Court records shed new light on teen linked to mother’s death in Bali
BY JON SEIDEL AND BRIAN SLODYSKO Staff Reporters August 20, 2014 3:12PM
Sheila von Wiese-Mack's daughter Heather Mack and boyfriend Tommy Schaefer in this undated photo from Instagram.
Updated: August 21, 2014 9:29AM
Sheila von Wiese-Mack said her family “persevered.”
Years before her gruesome demise — found stuffed into a suitcase outside a Bali resort — court records show she wrote in a scrapbook about a life-altering injury her husband suffered during a cruise the couple took in 2001 with their daughter, Heather.
Trying to heal James L. Mack’s wounds “provided me the richest experience of my life,” von Wiese-Mack wrote.
“Despite all the obstacles, we have persevered and remained a family bound together by our love of each other,” she continued.
Now their daughter, 18-year-old Heather Mack, is being held along with her 21-year-old boyfriend by Indonesian authorities in connection with von Wiese-Mack’s grisly death. Heather Mack and Tommy Schaefer could be charged with premeditated murder and face the death penalty.
But the lawsuit von Wiese-Mack and her husband filed in 2001 against Royal Caribbean Cruises Ltd. has opened the widest window yet into what might have been a happy family that was fractured by James Mack’s injury.
He died of a pulmonary embolism in August 2006 in Greece, and the lawsuit against the cruise line was altered to allege wrongful death.
The lawsuit revolved around a cut that James Mack suffered in his foot in a pool aboard the cruise ship, as well as alleged negligence by the on-board physician.
Meanwhile, police have said they were called to the Mack family home in Oak Park 86 times since January 2004, often to deal with Heather Mack’s violence toward her mother.
Von Wiese-Mack blamed Heather Mack’s behavior in 2010 on the girl’s role as a “key witness” in a wrongful death suit involving her father’s death.
The Royal Caribbean lawsuit led to a $1.5 million settlement in 2011. Von Wiese-Mack immediately netted $340,667 after legal fees for her share of the 2011 settlement, according to court records.
An additional $500,000 went to James Mack’s estate, but a Cook County judge eventually let von Wiese-Mack, as the executor, transfer the money to herself, as the “sole beneficiary.”
James Mack signed his will five days before his death, records show. And in it, he said it was intended “only to provide for Heather Mack, my child, and for no other children.”
Heather Mack was a handful, records show.
Her father put it politely in one deposition, testifying “my daughter is very active.”
But the family’s travel agent, who booked the 2001 cruise, was more candid.
“The obnoxious kid was bouncing a beach ball off everybody while I was trying to go over documents with her mother, who wasn’t paying any attention to her until the beach ball bounced off my desk,” Nancy Calvo Varela said in her 2002 deposition about the Mack family trip.
“Then she decided to discipline her by telling her to sit down, which took about two seconds, and then she was off again.”
The family’s 2001 Mediterranean cruise changed everything.
James Mack had been a doting father who climbed trees with his daughter, taught her to play soccer and frequently took her to the movies, book stores and candy stores, Heather Mack, then 12, said in a 2008 deposition. But after he cut his foot in the cruise ship pool, Mack developed a staph infection that later infected his bones, attorneys for von Wiese-Mack wrote in a court filing.
That left James Mack partially paralyzed and reliant on a wheel chair. At home he used a walker to get around.
“We never, like, went to the park together anymore,” Heather Mack said in testimony for her family’s wrongful death lawsuit. The family still went to the movies, but “it was really hard.
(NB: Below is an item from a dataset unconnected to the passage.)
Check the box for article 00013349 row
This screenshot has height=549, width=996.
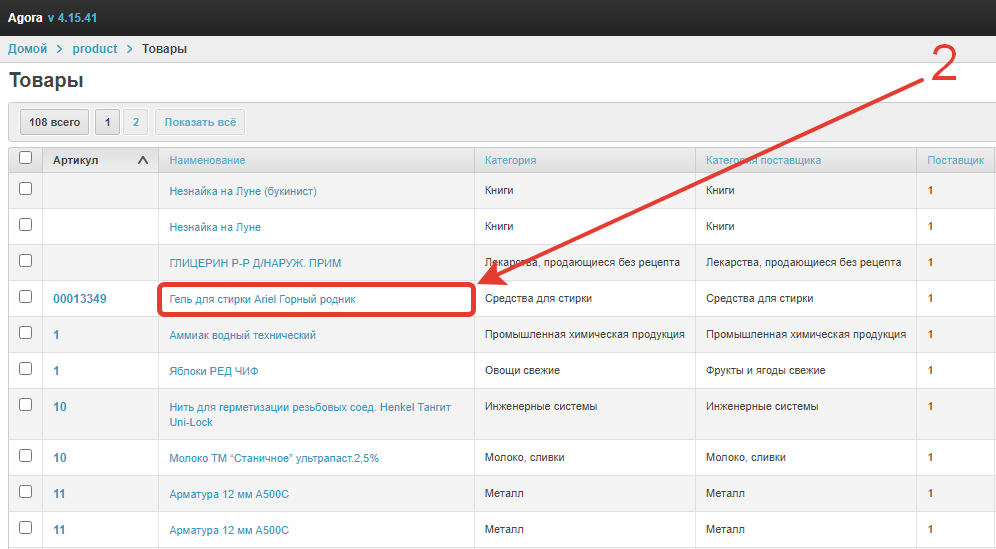tap(26, 297)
We’d have to drop him off, then park, then come back and wheel him in,” she said.
In the years that followed, the highly regarded composer became sullen, lost interest in his music and turned down composition offers, both von Wiese-Mack and Heather Mack testified. Von Wiese-Mack said her husband was angered by his limited mobility.
And while the family still took exotic vacations, James Mack would brood in his hotel room, while his wife and daughter went sightseeing.
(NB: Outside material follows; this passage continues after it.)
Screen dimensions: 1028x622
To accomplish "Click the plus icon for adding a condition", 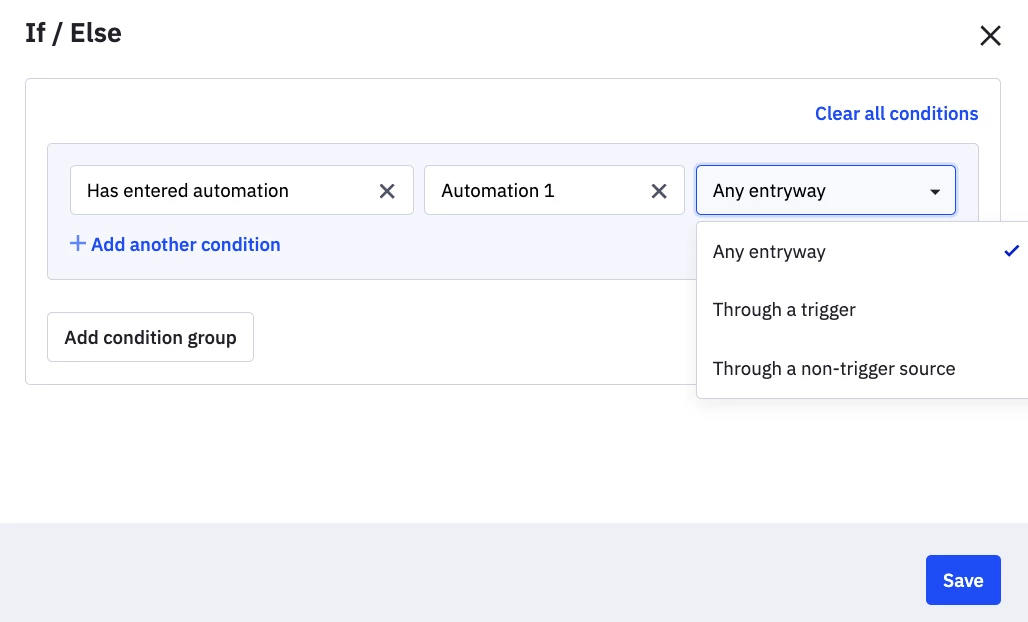I will point(77,244).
“All he would do is sit. He couldn’t go anywhere. He would sit in the room all day,” Heather Mack testified.
Calvo Varela, the travel agent, described the Macks as fussy clients. On a previous cruise trip, the family agreed to take the last available cabin, but later complained because the cabin was close to the ship’s anchor, which made noise when it was lowered.
“It was like: take this or don’t go. So they took the cabin,” said Calvo Varela, who had similar accommodations on a different cruise and questioned the validity of their complaint.
“They only docked three times . . . I had been on a cruise in the same location cabin. And it was like, oh, anchor is going down, go back to sleep. You know, it was not a big deal,” Calvo Varela said during the deposition.
The Macks thought different, though. When they returned dissatisfied, they complained to the travel agency and were awarded a voucher for about $500.